ReplyDeleteOther people seem more simple in their identity and purpose--simple meaning compact, precise, needing only one name and one place to define themselves. The Mandarin and the elderly Jeannie seemed grounded in that way.
I think some people are able to love another country, people, culture because they are not from that place. It is the selfless love of the other but on a much larger scale. Perhaps you would not love the Orient so much if you had been born in China or Japan. It is your perspective as an 'outsider' that enables you to see the beauty so clearly and to bear with or attempt to change what is ugly.
Of course, this does not mean that the Chinese do not love China, or that you do not love America or Canada. It is all a matter of perspective and wonder and appreciation.
In an odd sort of way, it isn't really that I love Asia or the Orient, not at least in the way that a tourist loves a particular place he wants to visit or has visited and liked.
ReplyDeleteI am, unfortunately for me, in love with just about every culture, just as with every person, I come in contact with.
It seems that the Lord leads me to study about the languages and cultures that he is leading me towards, but when will I actually be sent?
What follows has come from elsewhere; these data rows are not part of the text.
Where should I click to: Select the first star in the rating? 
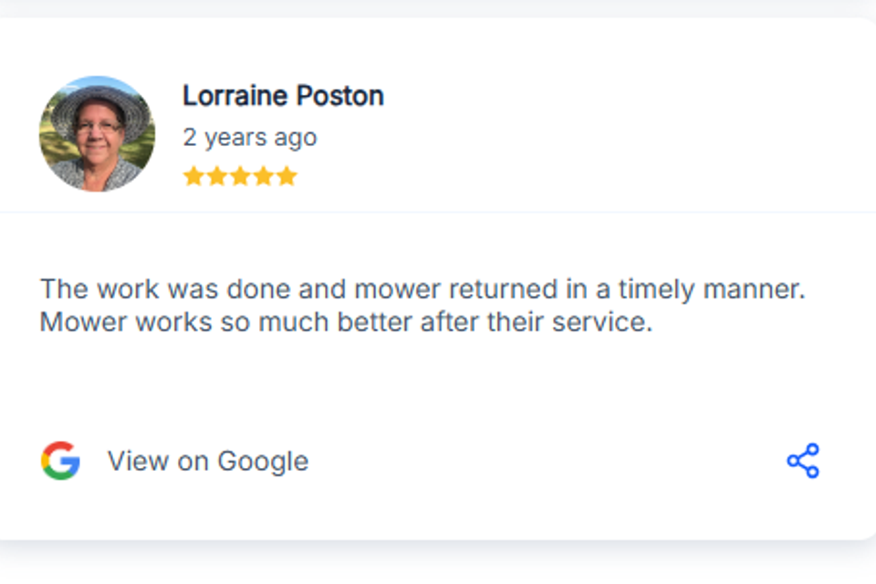[194, 175]
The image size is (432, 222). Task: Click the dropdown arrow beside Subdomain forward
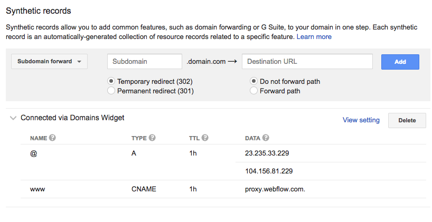[x=79, y=62]
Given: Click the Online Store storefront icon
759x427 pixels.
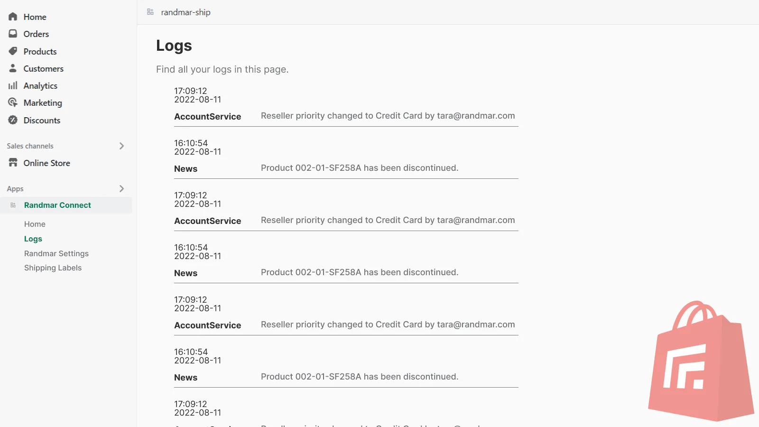Looking at the screenshot, I should click(x=13, y=163).
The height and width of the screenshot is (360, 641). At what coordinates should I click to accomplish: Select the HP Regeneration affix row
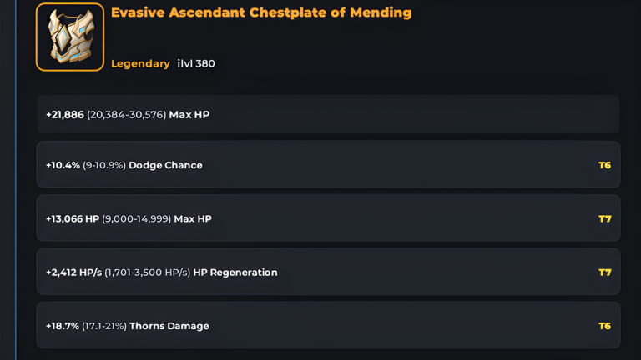[x=328, y=272]
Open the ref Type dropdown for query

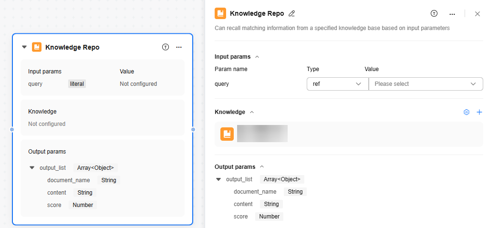(x=337, y=84)
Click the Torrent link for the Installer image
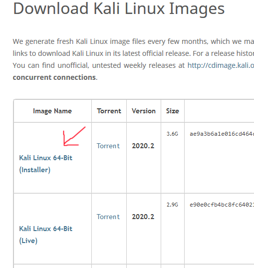Screen dimensions: 254x268 click(108, 146)
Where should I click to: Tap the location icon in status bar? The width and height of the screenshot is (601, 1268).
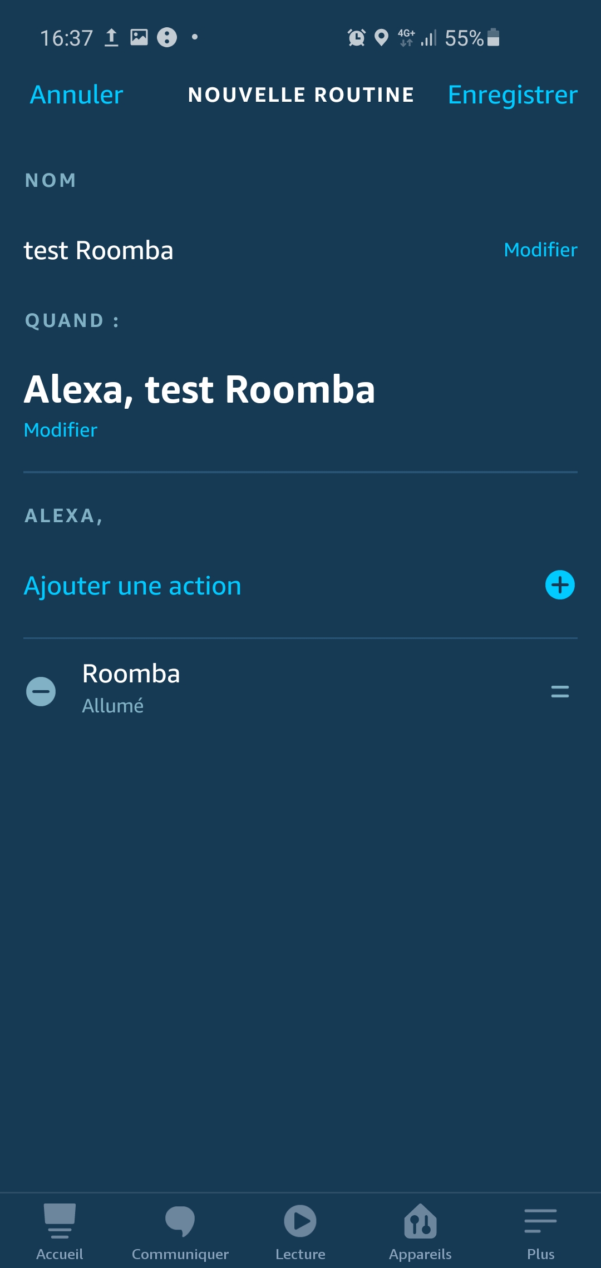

Ever?
Often, it is through acquiring something from another country, that a door of some sort opens for me there.
Over two years ago I began living in a new house that I had to furnish from scrap, having nothing at all but my clothes and personal effects. The first thing I acquired was a low, glass topped teak table from Indonesia. Very soon after that I acquired more furniture, all of it from indonesia except for my diningroom table (which was a local antique that I found for $45), and a large machine woven oriental rug, all greens, black, beiges and whites, from Medina, Saudi Arabia, also second hand from a Russian pentecostal grandmother who had it hanging on her wall!
Right after I got all that furniture from Indonesia, I met my adoptive son Yudhie over the internet. He is a student, soon to graduate, in Indonesia, and be a teacher there. That was a door opening.
Another open door that came was that of a young man born in Saudi Arabia who is a secret Christian, and with whom I have a long distance friendship. Even his parents don't know about his life in Christ, but I do. Knowing him has been a blessing to me.
Where does God lead us? Does He send me pieces of other worlds to get me ready to enter them? If so, it will soon be Mexico, as I have two weavings from Oaxaca now in my livingroom. What door, and where, will He open next?
Wherever and whoever they are, I just love them all.
I am named after Gladys with her Chinese name and this was a very interesting blog for me to read. Thank you! Also as an FYI, there was an amateur german opera, "Jinai", created in 2009 or 2010 by an Italian composer.